Texto proporcionado
>>>

El fallido complot que pudo haber cambiado la historia

Si el bombazo de julio de 1944 hubiese matado al Führer, la II Guerra y hasta la Guerra Fría pudieron haber sido distintas.

Tim Hames / The Times / Londres
Uno de los más importantes acontecimientos de la Segunda Guerra Mundial cumplió el año pasado su sexagésimo aniversario. Fue el 20 de julio de 1944 cuando el conde Claus von Stauffenberg y sus aliados en la conspiración casi tuvieron éxito en su intento de matar a Adolf Hitler y, de haber sido así, habrían cambiado el curso de la historia del siglo XX.

Los detalles del complot son extraordinarios. Un gran número de altos oficiales del ejército alemán se vieron implicados o sabían de él. Se ha dicho que este complot era el decimoctavo y último intento interno para remover a Hitler del poder.

Pero la mala suerte y la confusión lo hicieron fracasar. El conde Von Stauffenberg colocó un maletín que contenía una bomba bajo una mesa adyacente a la de Hitler, mientras el Führer presidía una reunión en una sala de conferencias de Wolfsschanze (la "Guarida del Lobo") en Rastenburg, Prusia Oriental. Von Stauffenberg salió de la sala, escuchó la explosión y se dirigió a Berlín, donde sus colegas, incluyendo al general Friedrich Olbricht y al general en retiro Ludwig Beck, debían apoderarse de la sede del Comando Supremo y poner fin al régimen nazi.

Pero uno de los oficiales en la reunión le dio accidentalmente un golpe al maletín, poniéndolo detrás de un enorme bloque de roble que protegió a Hitler de la explosión. Si la bomba no hubiese sido movida es seguro que habría muerto.

<<<

Datos proporcionados

>>>

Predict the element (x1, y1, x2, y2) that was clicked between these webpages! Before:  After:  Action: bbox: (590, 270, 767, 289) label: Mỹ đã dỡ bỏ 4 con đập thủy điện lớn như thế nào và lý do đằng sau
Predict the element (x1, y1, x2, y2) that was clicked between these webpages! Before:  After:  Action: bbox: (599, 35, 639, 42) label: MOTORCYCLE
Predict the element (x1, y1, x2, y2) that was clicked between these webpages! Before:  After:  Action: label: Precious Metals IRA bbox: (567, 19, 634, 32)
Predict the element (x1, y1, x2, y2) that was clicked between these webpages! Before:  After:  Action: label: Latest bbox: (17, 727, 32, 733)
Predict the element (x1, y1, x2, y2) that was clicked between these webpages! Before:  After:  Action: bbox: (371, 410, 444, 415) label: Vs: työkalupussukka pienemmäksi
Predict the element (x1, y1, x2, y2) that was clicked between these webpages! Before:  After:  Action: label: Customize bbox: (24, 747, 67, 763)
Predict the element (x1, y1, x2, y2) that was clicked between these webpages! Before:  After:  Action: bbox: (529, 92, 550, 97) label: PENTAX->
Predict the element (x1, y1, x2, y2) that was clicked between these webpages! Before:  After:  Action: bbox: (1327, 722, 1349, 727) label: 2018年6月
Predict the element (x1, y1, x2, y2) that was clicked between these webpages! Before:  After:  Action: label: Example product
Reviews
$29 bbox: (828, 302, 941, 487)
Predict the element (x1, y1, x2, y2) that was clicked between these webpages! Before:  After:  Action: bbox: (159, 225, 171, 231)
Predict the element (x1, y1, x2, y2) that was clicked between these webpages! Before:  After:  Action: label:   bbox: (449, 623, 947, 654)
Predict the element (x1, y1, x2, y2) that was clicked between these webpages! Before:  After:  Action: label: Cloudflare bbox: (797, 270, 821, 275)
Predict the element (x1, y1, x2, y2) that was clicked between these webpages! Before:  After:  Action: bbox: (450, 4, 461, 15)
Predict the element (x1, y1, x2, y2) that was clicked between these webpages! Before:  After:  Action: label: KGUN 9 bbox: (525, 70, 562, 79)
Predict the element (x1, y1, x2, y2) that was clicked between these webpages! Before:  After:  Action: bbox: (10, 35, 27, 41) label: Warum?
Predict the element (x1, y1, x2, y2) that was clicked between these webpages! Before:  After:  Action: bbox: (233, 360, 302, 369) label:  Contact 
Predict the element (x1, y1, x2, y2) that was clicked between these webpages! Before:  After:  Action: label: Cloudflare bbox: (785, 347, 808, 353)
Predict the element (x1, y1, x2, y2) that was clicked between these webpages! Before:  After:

<<<

Objetivo del ejercicio
Resume en dos oraciones el texto sobre el complot de 1944 contra Hitler. Los registros proceden de otra fuente.

Resultado
El 20 de julio de 1944, el conde Claus von Stauffenberg y sus aliados casi lograron matar a Adolf Hitler con una bomba oculta en un maletín, que Von Stauffenberg colocó bajo una mesa contigua a la del Führer durante una reunión en la Guarida del Lobo, en Rastenburg. El complot fracasó por la mala suerte y la confusión, pues un oficial golpeó accidentalmente el maletín y lo dejó detrás de un enorme bloque de roble que protegió a Hitler de la explosión.